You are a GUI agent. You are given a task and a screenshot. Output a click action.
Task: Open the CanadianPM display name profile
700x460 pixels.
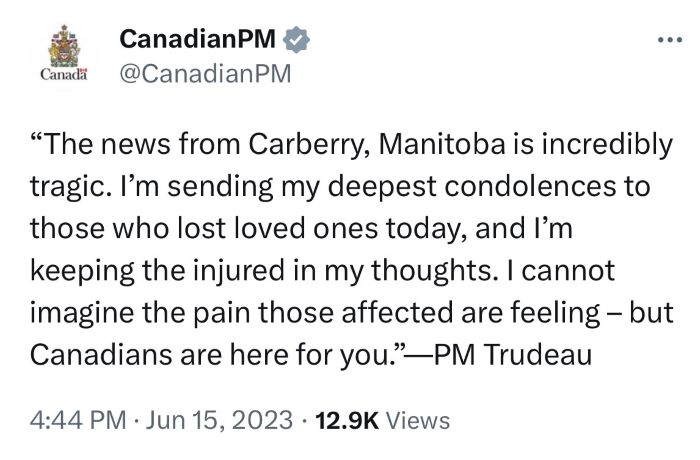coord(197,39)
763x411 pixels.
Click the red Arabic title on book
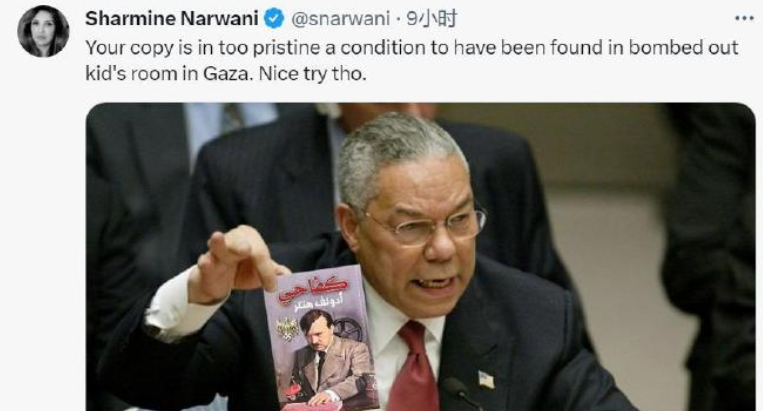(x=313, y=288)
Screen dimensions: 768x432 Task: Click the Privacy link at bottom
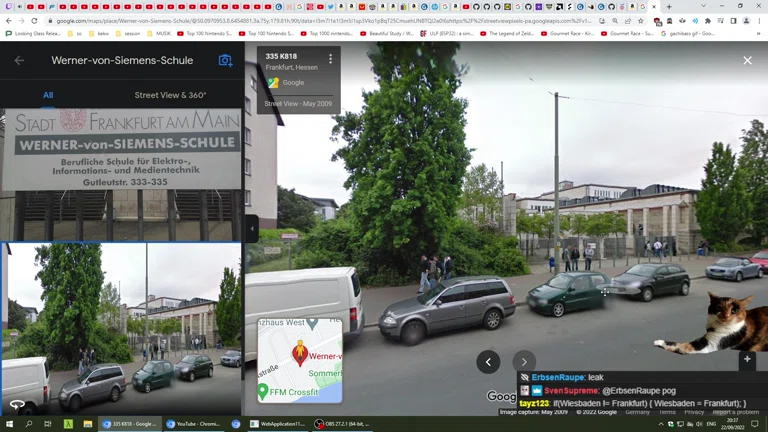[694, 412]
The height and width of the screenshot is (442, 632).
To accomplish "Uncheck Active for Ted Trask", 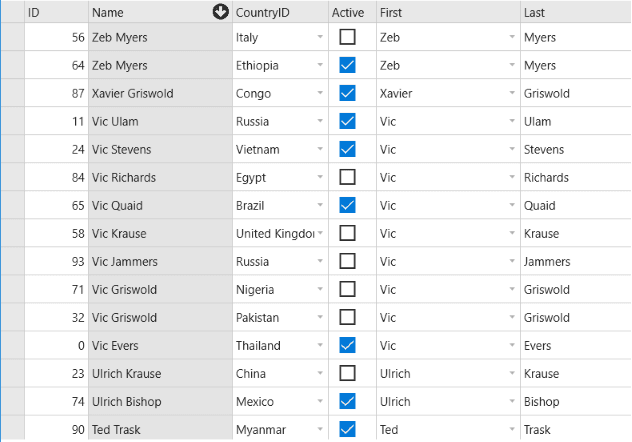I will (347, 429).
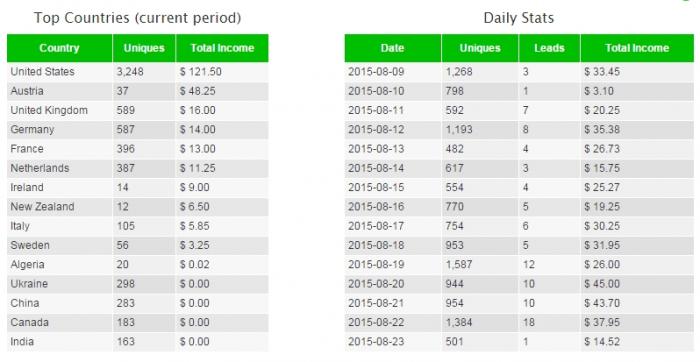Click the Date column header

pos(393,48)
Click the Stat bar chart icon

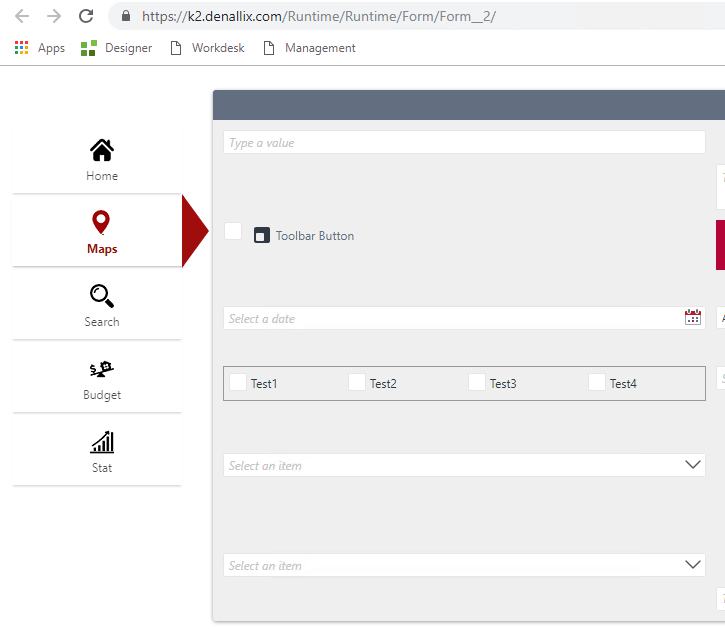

※

What the exercise asks: The word "screenshot" may appear on some lines of these records; state how many such lines there are, and nothing else.

Your solution: 2